■ **SHORT PROBLEM**
Copy out the text of every item below word for word, leaving out the pictures.

■ **GIVEN RECORDS**
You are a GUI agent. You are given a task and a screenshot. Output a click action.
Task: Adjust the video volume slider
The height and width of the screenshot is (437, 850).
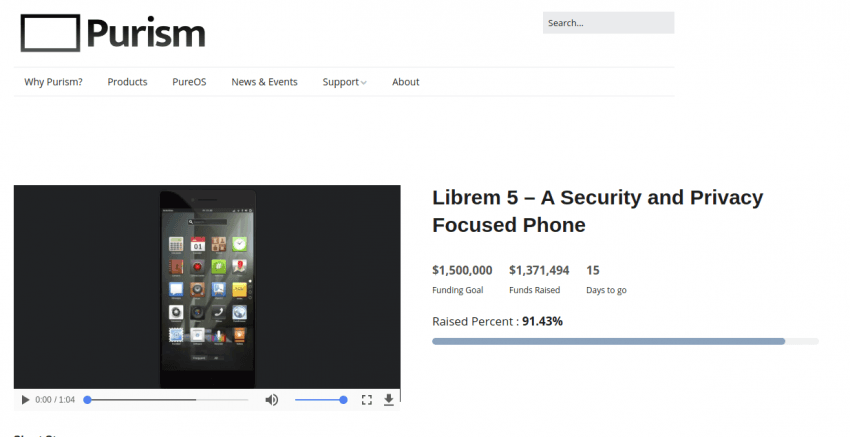[320, 400]
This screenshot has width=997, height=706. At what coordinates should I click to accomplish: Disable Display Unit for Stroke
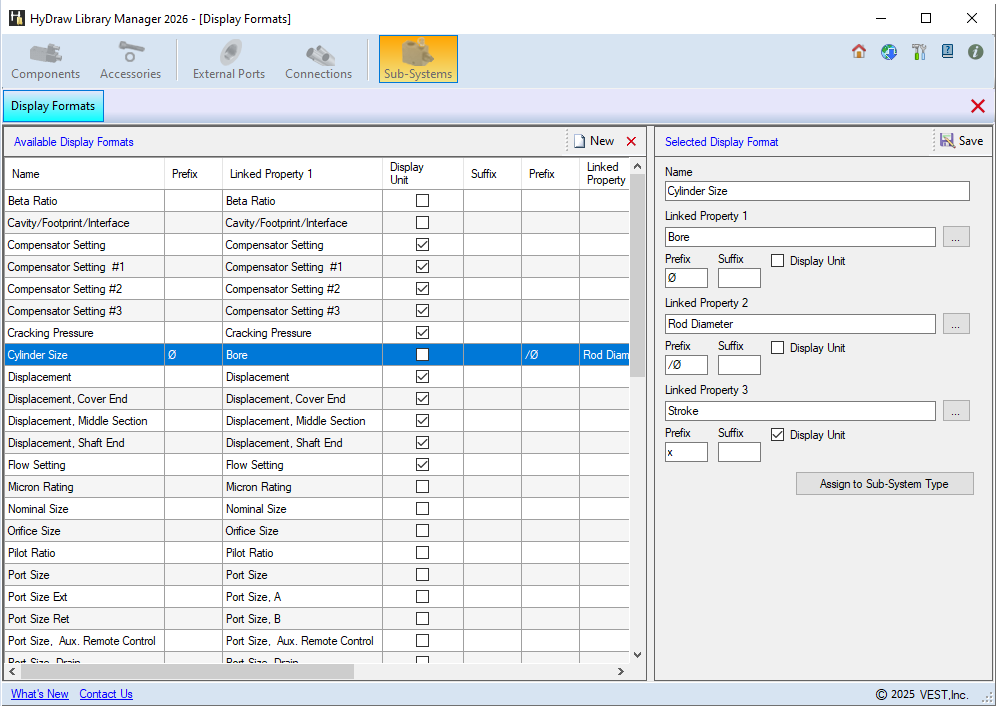[x=777, y=434]
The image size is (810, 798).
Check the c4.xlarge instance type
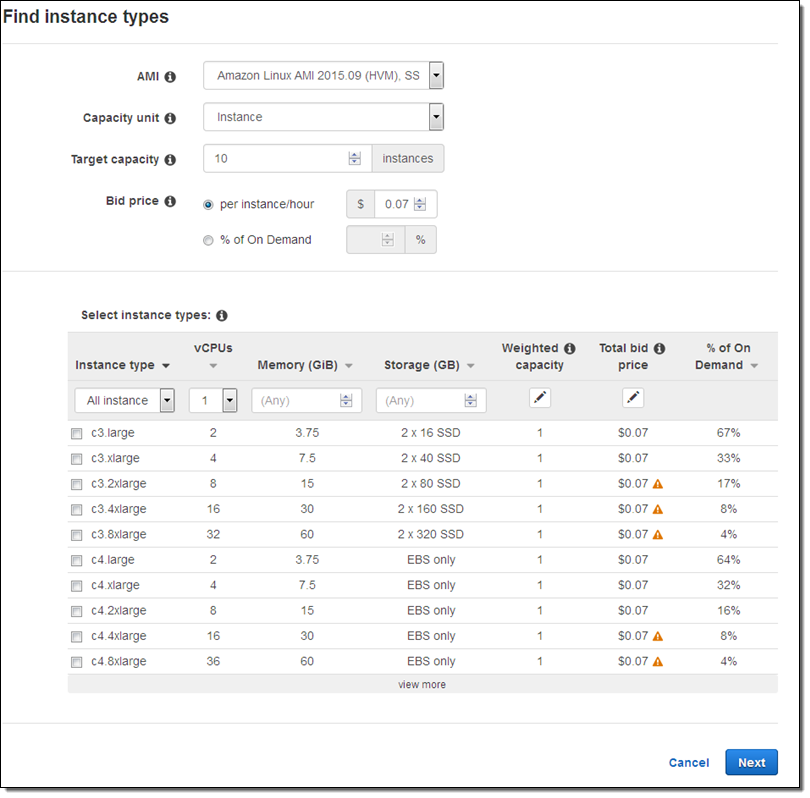[x=77, y=586]
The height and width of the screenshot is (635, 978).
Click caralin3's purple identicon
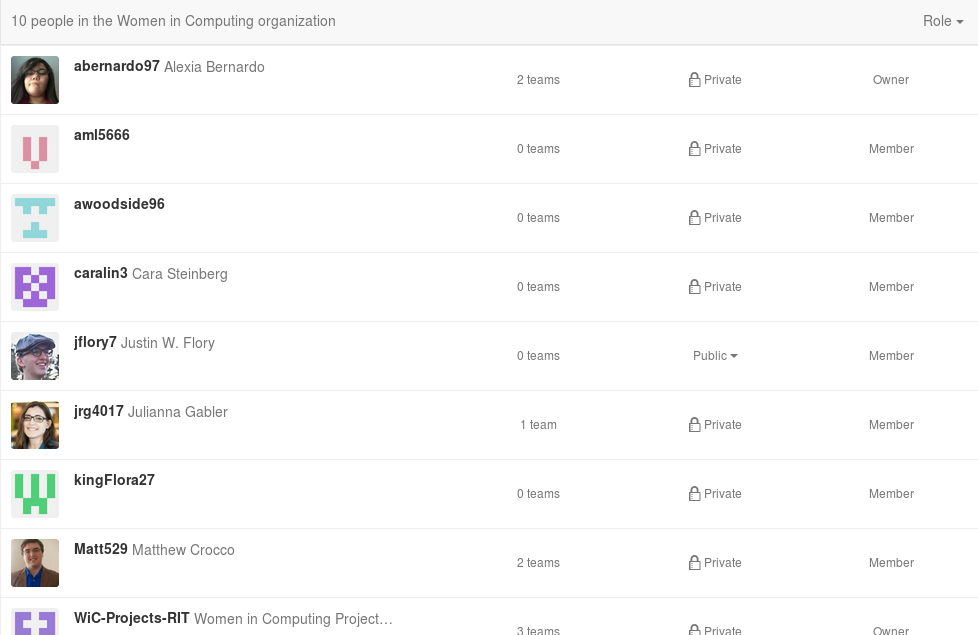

■ **ANSWER TO THE TASK**
You are a GUI agent. You are given a task and a screenshot. Output a click action.
Task: Adjust the video volume slider
The height and width of the screenshot is (437, 850).
[320, 400]
This screenshot has width=997, height=706. At what coordinates should I click to accomplish: Disable Display Unit for Stroke
[x=777, y=434]
The image size is (810, 798).
Check the c4.xlarge instance type
[x=77, y=586]
The height and width of the screenshot is (635, 978).
Click caralin3's purple identicon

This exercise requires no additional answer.